The challenge is fake profiles are becoming increasingly indistinguishable from authentic identities because they use a plethora of stolen data, making them a near blueprint of the real thing. Identity spoofing continues to be the biggest attack vector as fraudsters use data harvested from the recent breaches to take over existing accounts as well as apply for new loans/cards.

The research also discovered hackers creating fraudulent cryptocurrency accounts using stolen or synthesized identities to set up mule accounts to launder money.

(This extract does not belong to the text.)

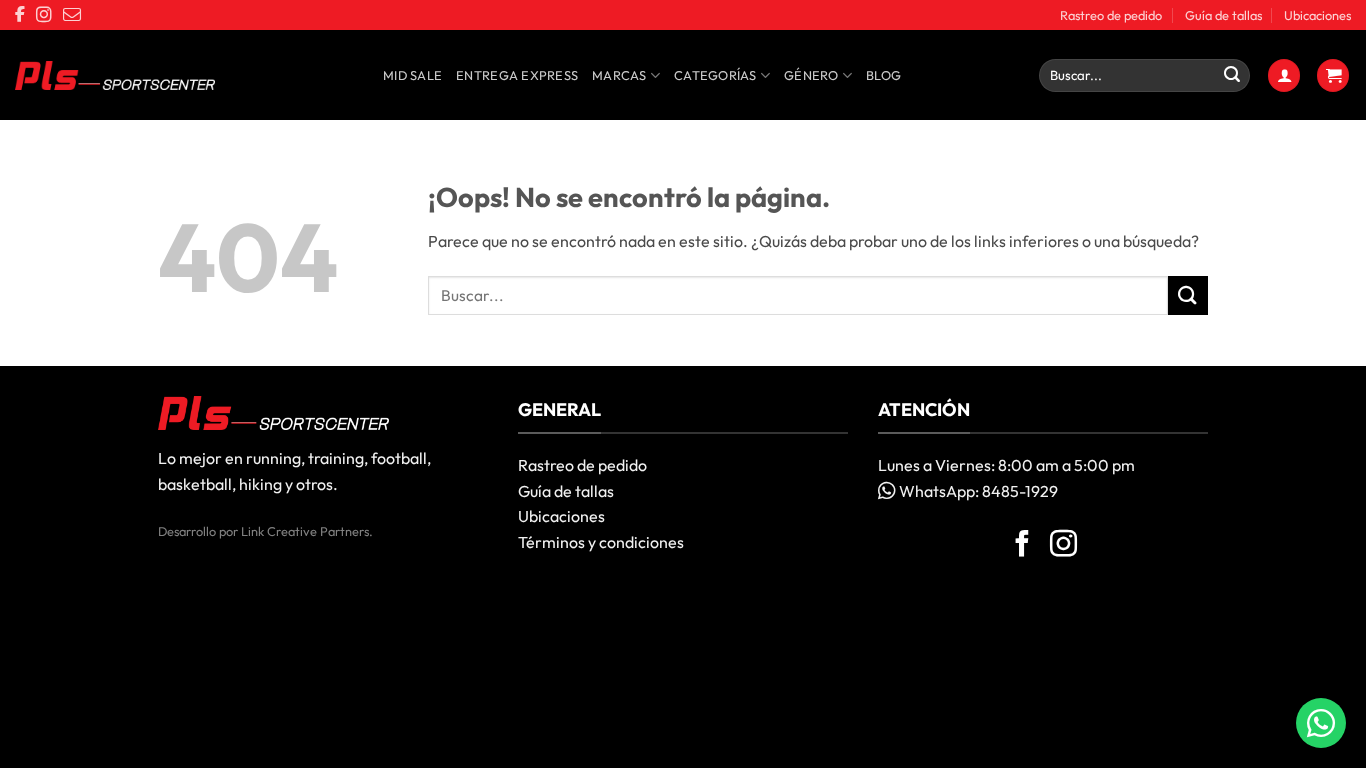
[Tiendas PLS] (115, 76)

Cybercriminals use legitimate accounts to make fraudulent payments and transfer cryptocurrency balances at their highest value.

Other key findings:

  • ThreatMetrix detected and stopped 251 million attacks in real time, as the overall attack rate grew 50% year-on-year.
  • Fifty-two percent of online transactions come from mobile devices, a 54% increase from two years ago.
  • Fifty-eight percent of all account creations originate on a mobile device.
  • The ThreatMetrix Digital Identity Network analyzed more than 610 million transactions during the peak holiday shopping days.

“ThreatMetrix holds an unprecedented vantage point from which to help businesses distinguish between trusted users and potential threats, using everything we know about the way a user interacts digitally to better understand the legitimacy of each and every online transaction,” Vanita Pandey, VP of product marketing at ThreatMetrix, said. “By harnessing intelligence from the ThreatMetrix Digital Identity Network, businesses can better detect the markers of high-risk behavior, and thus block cybercrime before it impacts the trust of end users—whether through breached data, monetary loss, or simply by increased friction.”